▶ **Task brief**
Return the complete listing exactly as it reads, with each picture removed.

▶ **Source material**

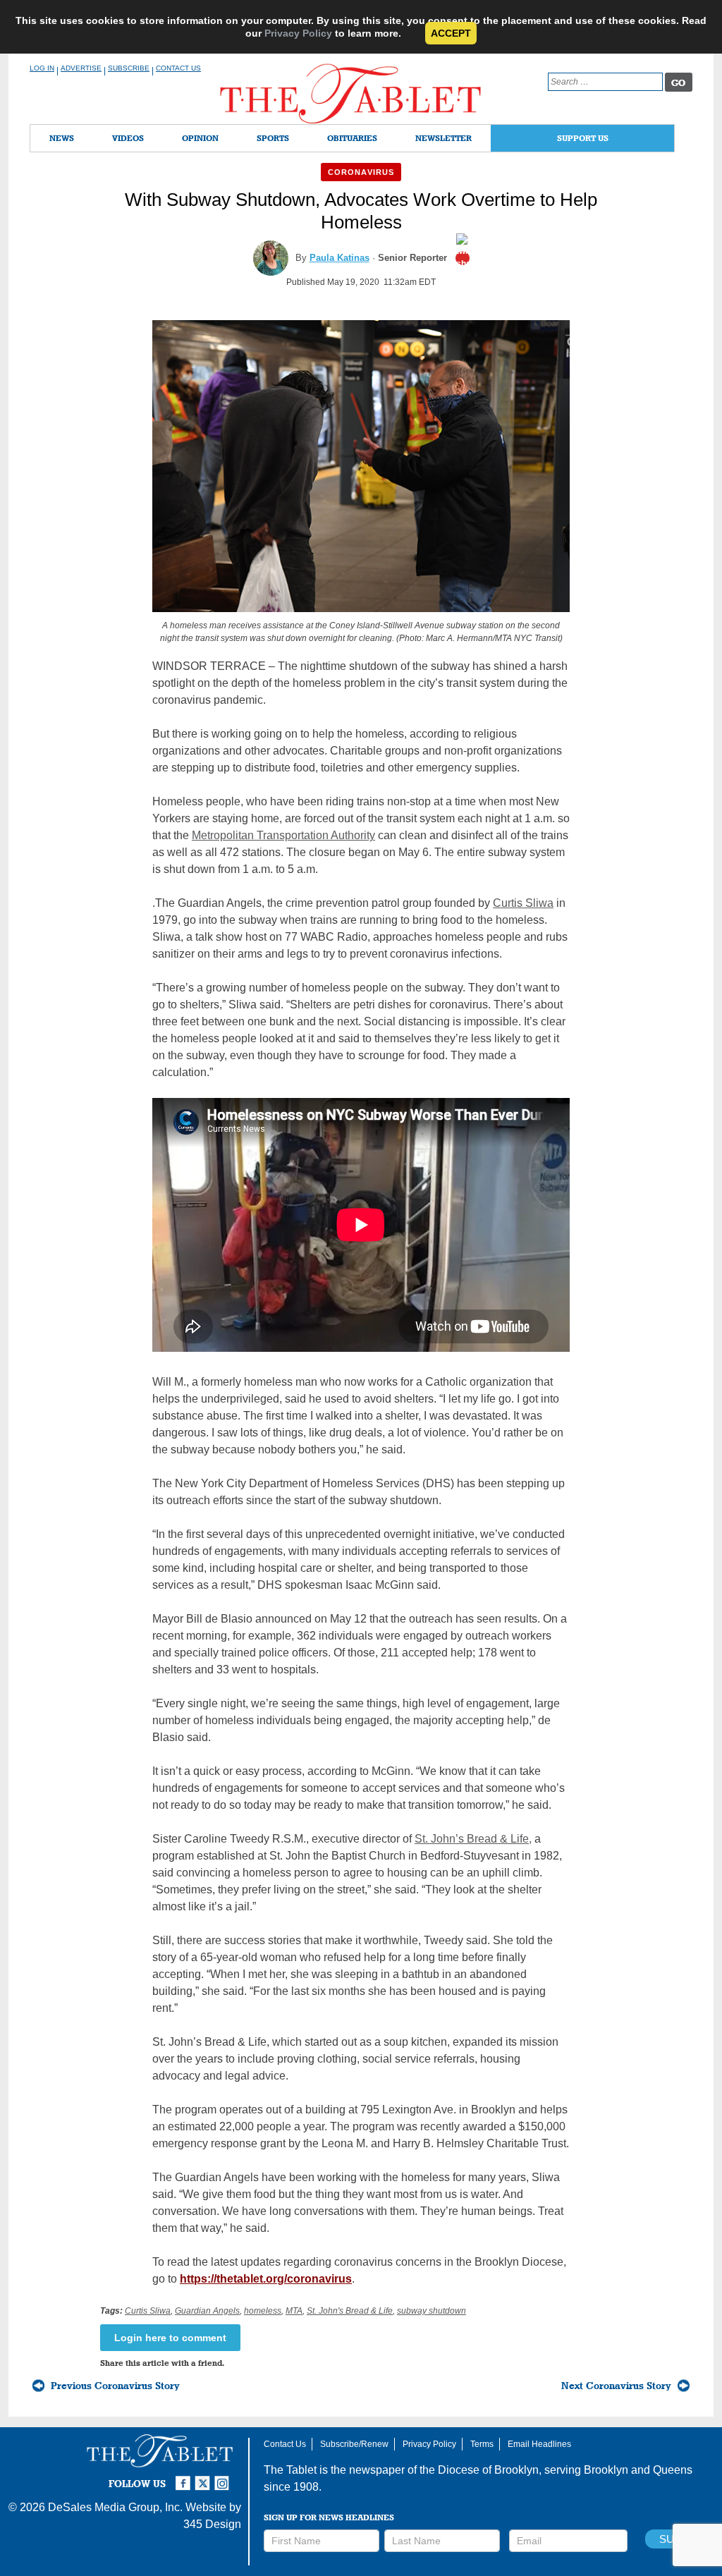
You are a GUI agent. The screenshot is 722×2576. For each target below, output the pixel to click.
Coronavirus (361, 172)
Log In (42, 68)
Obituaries (352, 138)
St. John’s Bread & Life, (473, 1839)
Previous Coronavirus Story (115, 2385)
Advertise (81, 68)
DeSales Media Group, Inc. (115, 2507)
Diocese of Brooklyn (488, 2470)
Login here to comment (170, 2337)
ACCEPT (451, 33)
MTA (294, 2311)
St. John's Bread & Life (350, 2311)
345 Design (212, 2524)
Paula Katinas (339, 257)
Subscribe (128, 68)
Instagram (224, 2477)
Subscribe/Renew (354, 2444)
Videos (128, 138)
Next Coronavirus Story (616, 2385)
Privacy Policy (298, 33)
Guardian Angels (207, 2311)
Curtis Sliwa (523, 903)
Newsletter (443, 138)
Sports (273, 138)
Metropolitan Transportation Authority (283, 835)
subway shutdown (431, 2311)
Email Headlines (539, 2444)
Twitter (204, 2477)
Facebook (185, 2477)
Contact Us (178, 68)
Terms (482, 2444)
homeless (262, 2311)
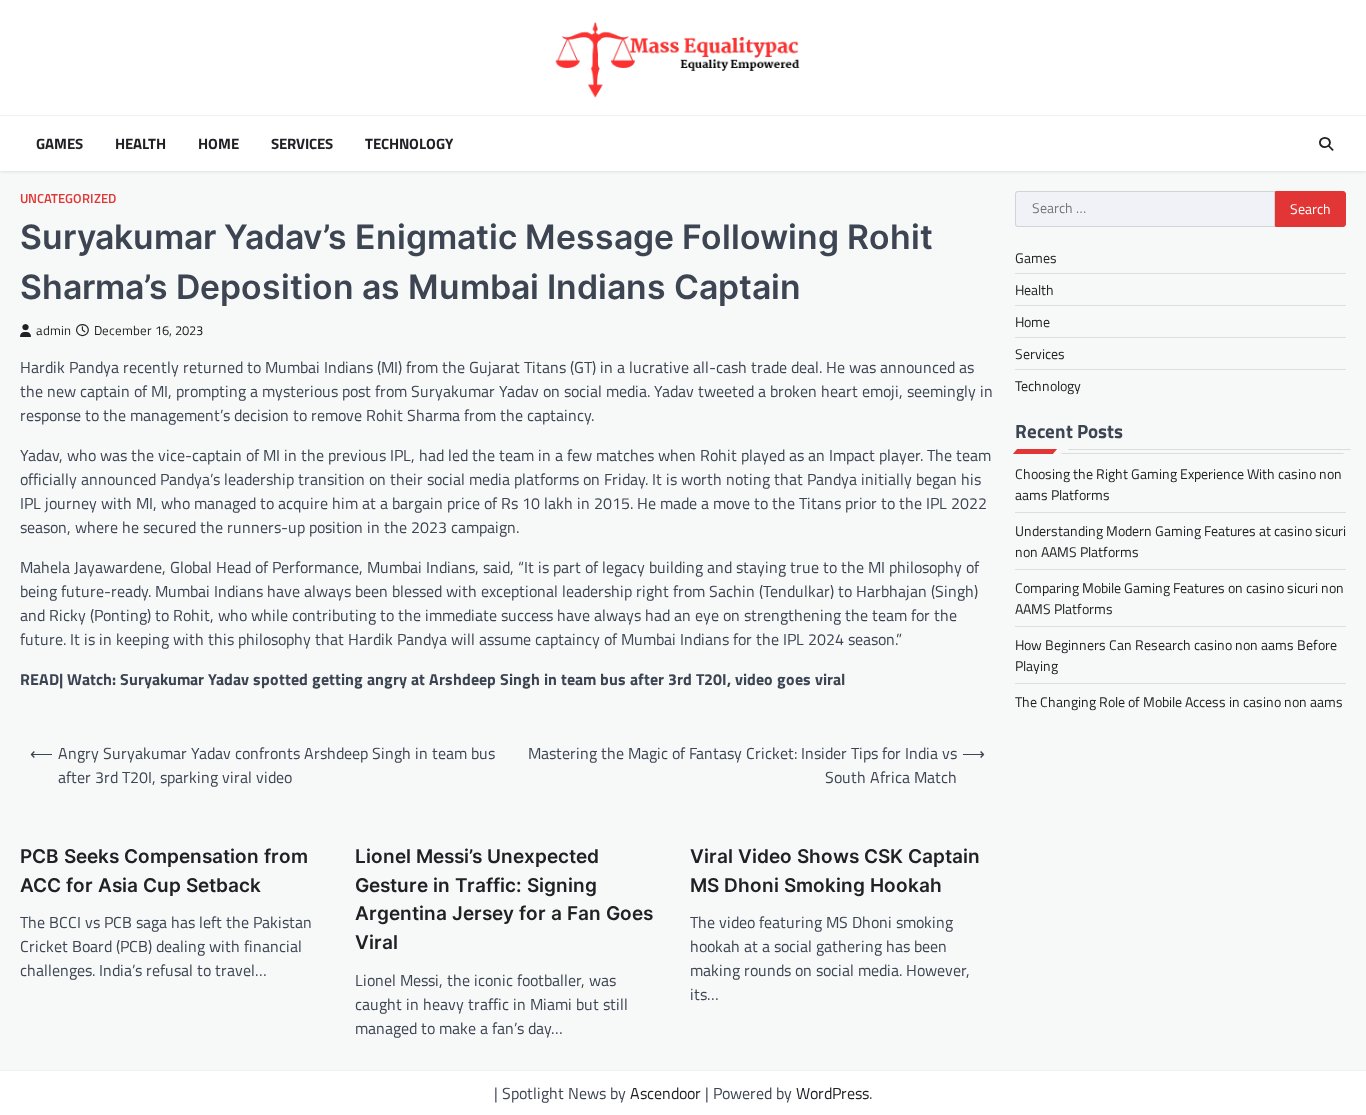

▶ **Task result**
You are a GUI agent. The screenshot is 722×2576. For each target below, output the pixel to click.
Coronavirus (361, 172)
Log In (42, 68)
Obituaries (352, 138)
St. John’s Bread & Life, (473, 1839)
Previous Coronavirus Story (115, 2385)
Advertise (81, 68)
DeSales Media Group, Inc. (115, 2507)
Diocese of Brooklyn (488, 2470)
Login here to comment (170, 2337)
ACCEPT (451, 33)
MTA (294, 2311)
St. John's Bread & Life (350, 2311)
345 Design (212, 2524)
Paula Katinas (339, 257)
Subscribe (128, 68)
Instagram (224, 2477)
Subscribe/Renew (354, 2444)
Videos (128, 138)
Next Coronavirus Story (616, 2385)
Privacy Policy (298, 33)
Guardian Angels (207, 2311)
Curtis Sliwa (523, 903)
Newsletter (443, 138)
Sports (273, 138)
Metropolitan Transportation Authority (283, 835)
subway shutdown (431, 2311)
Email Headlines (539, 2444)
Twitter (204, 2477)
Facebook (185, 2477)
Contact Us (178, 68)
Terms (482, 2444)
homeless (262, 2311)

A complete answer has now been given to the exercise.